Turn a basic cover letter into a knockout document by following these 10 steps.
#1: Define the purpose of the letter.
While the majority of cover letters are written in response to an advertised job, there are other reasons for writing a cover letter. Other types of cover letters include: networking, recruiter, direct mail, and pain.
#2: Address it to a real person.
Too many job seekers fail to address the cover letter to an employment decision maker. Sending a letter to “Dear Sir or Madam” or (ugh!!) “To Whom It May Concern” will NOT attract attention. Using resources such as LinkedIn, Google, company websites, and networking should expose the name of an HR contact or the specific area manager. Stand out from your competition by addressing your cover letter to “Ms. Mary Smith, Human Resources Manager” or “Mr. Tony Drew, Plant Manager”.
#3: Portray a consistent message in all your resume portfolio documents.
Create your cover letter, thank you letter, reference page, and associated documents using the same format style, font, font size, and spacing. Sending a consistent message helps define your brand without being “over-designed”, incorporating colour or sent on coloured paper.
#4: Length is a factor.
This isn’t a tweet. Yes, there is discussion revolving around E-Notes replacing cover letters but I remain firm in my belief in the power of a well written, 1 page cover letter.

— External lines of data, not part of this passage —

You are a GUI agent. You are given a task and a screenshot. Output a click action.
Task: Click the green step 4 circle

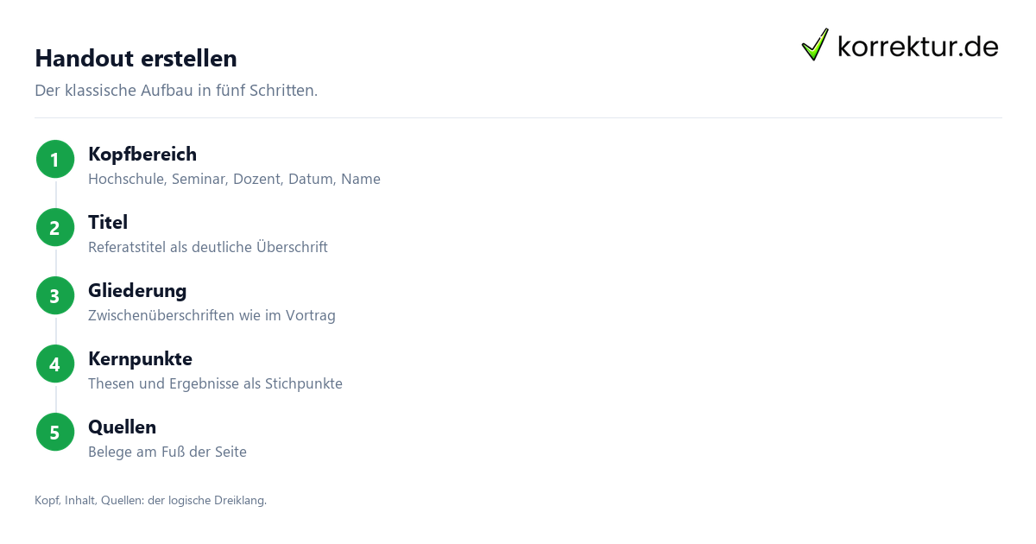[55, 364]

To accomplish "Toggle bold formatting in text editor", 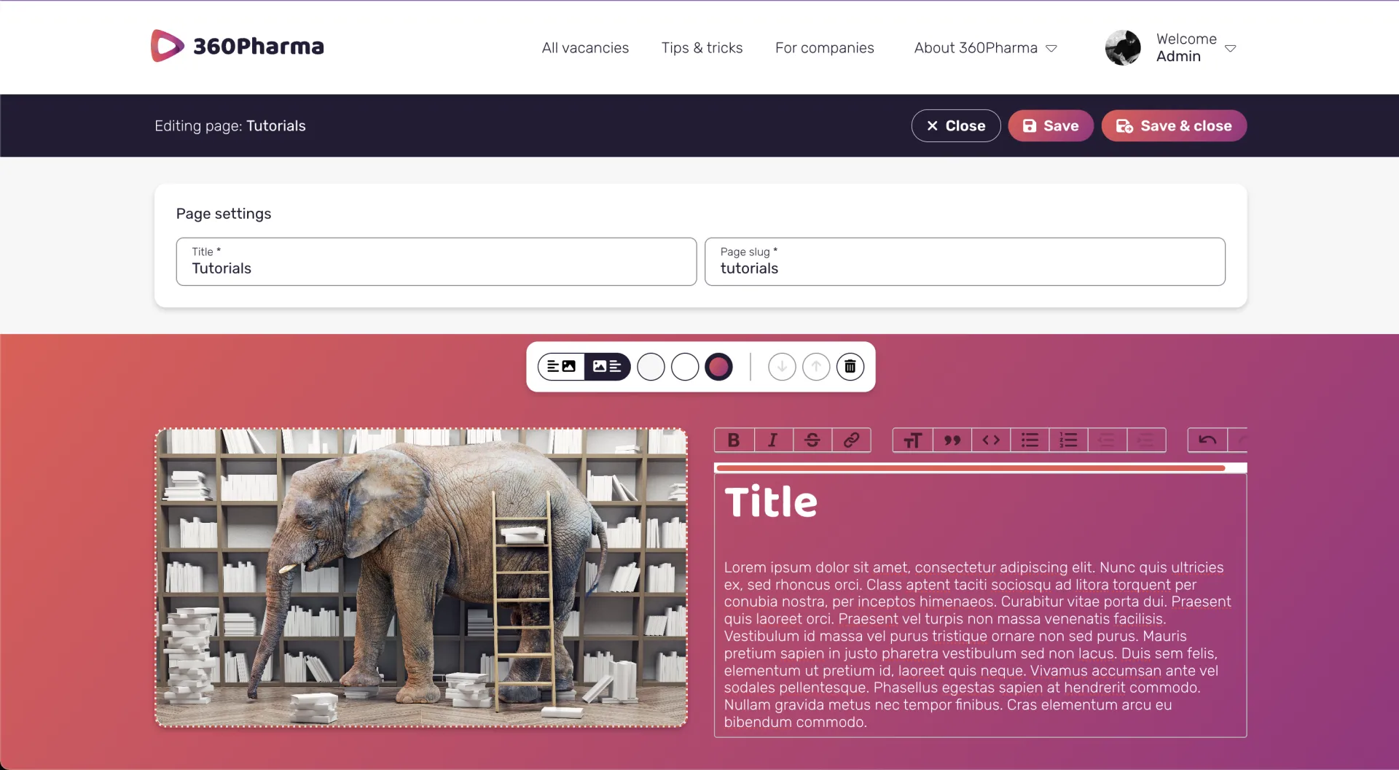I will click(734, 440).
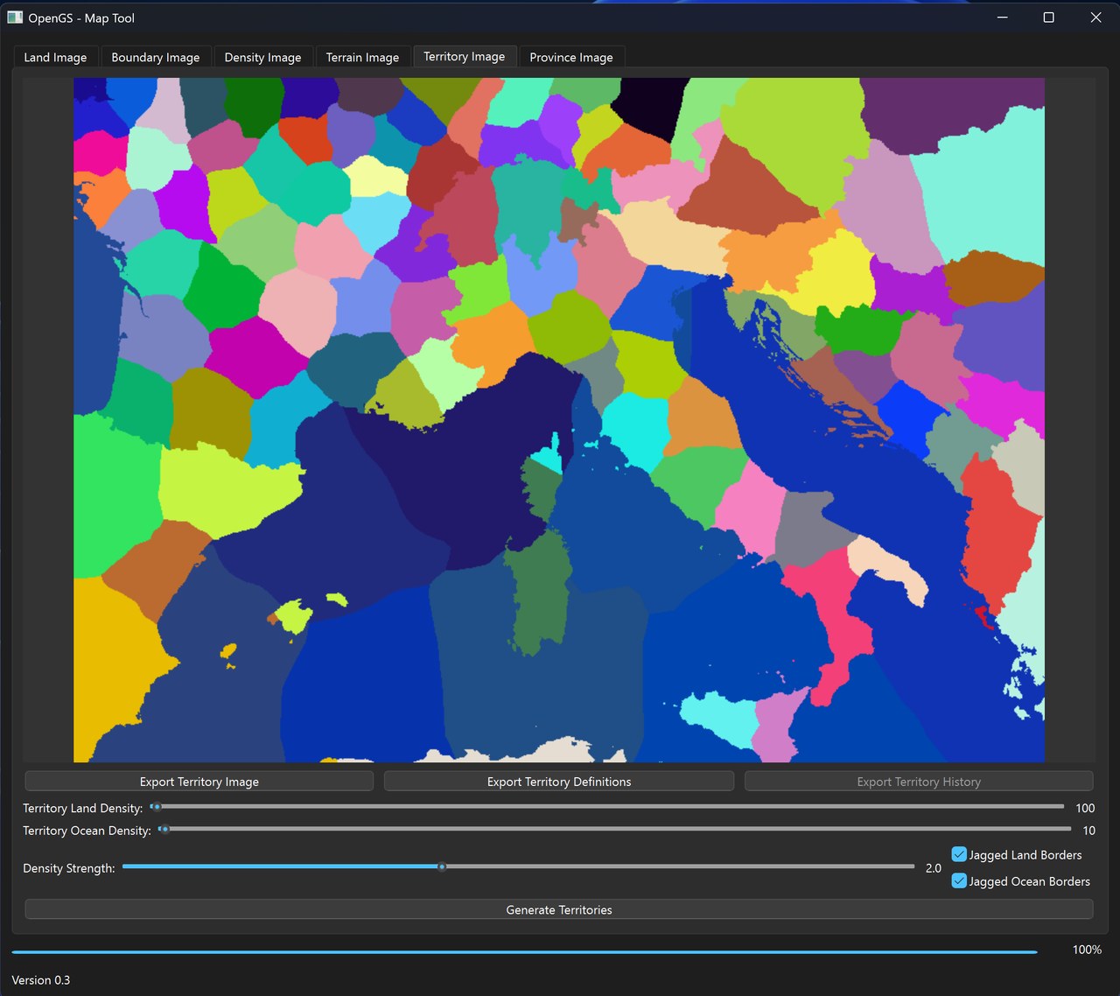The image size is (1120, 996).
Task: Switch to the Territory Image tab
Action: click(465, 56)
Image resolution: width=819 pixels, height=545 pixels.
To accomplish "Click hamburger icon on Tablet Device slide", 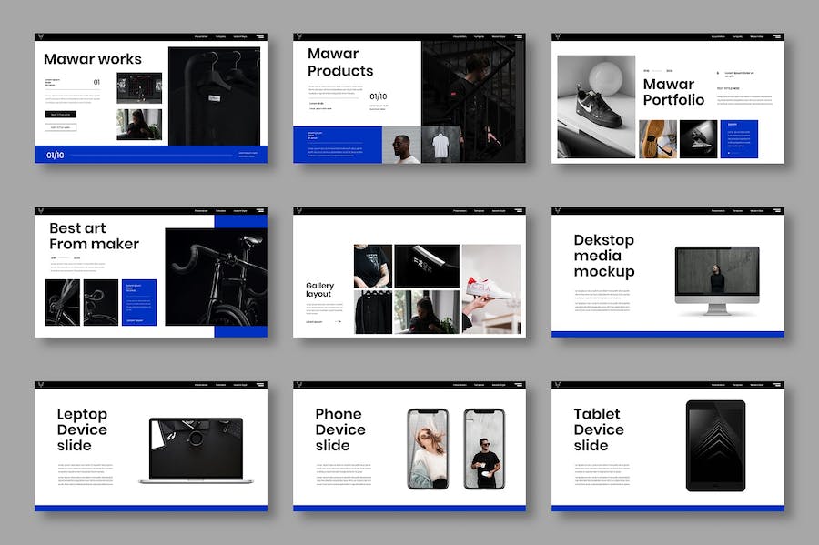I will pos(777,385).
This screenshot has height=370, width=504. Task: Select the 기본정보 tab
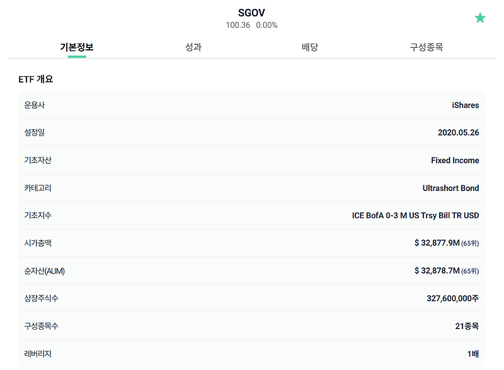tap(77, 47)
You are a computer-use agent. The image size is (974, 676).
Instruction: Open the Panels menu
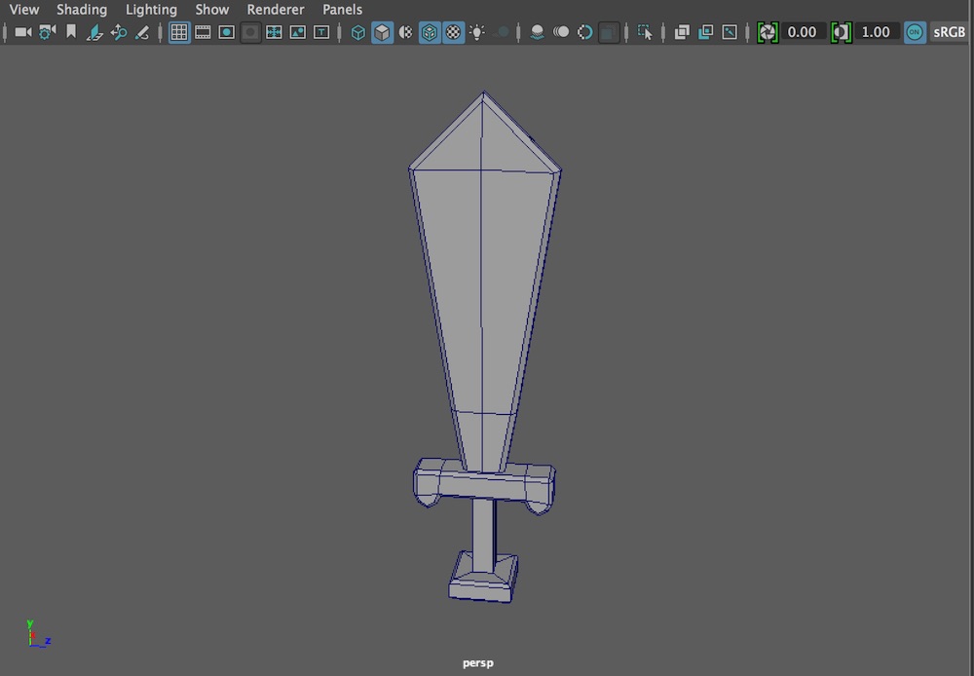pyautogui.click(x=342, y=10)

#5: Clearly define “who” you are.
An HR person or Recruiter tasked to weed through resumes is not going to invest the time in uncovering who you are or what position you are seeking. Define yourself at the top of the resume. Are you a Senior Business Leader? Project Manager? C-Level Executive Expert in Supply Chain Management?
#6: Be a detective.
Even if you’re writing a letter in response to an advertised position, do some investigation work. Dig deep to acquire greater knowledge about the role, the company culture, products, and business metrics. Review their website, corporate profile on LinkedIn – especially the Insights tab of their profile. Network with current and former employees. Learn the good and the bad before going to the next step.
#7: Pinpoint relevant qualifications.
Armed with your research, draw the readers attention on how your qualifications (hard skills, soft skills, experience, and education) parallel the advertised role, their corporate goals, product line, internal culture, customer base, and areas for improvement.
#8: Spotlight achievements.
Emphasize current career accomplishments, with metrics, to validate why you are the perfect fit for your targeted position. Avoid repeating verbatim from your resume.
#9: Close with a call to action.
Simply hitting “send” then waiting idly by the phone or computer for a response from the potential employer is not enough. Be aggressive, ask for the interview! Indicate your intention to follow-up in xx number of days then ensure you actually do what you committed to in the letter.
#10: Proofreading for dummies.
Simply hitting the spell check/grammar check button is not enough. While the differences may be slight, I often see people using US spelling when applying for jobs in Canada. Reset your word processing language to match the country in which you are seeking a job. Be aware of words that sound the same but have different meanings (there, their, they’re). A typical computer spell check will not pick up on the inappropriate use of a properly spelled word.
Thus, I advise you send your resume to a friend, relative, peer. It’s always a good idea to have someone else proofread and provide feedback before sending your cover letter to a potential future employer.
In closing, always accompany your resume with a cover letter, even if an advertised job does list this as a requirement. Why miss out on the opportunity to sell your qualifications in a concise 1 page document? If a cover letter doesn’t excite the reader, why should they feel compelled to review your resume?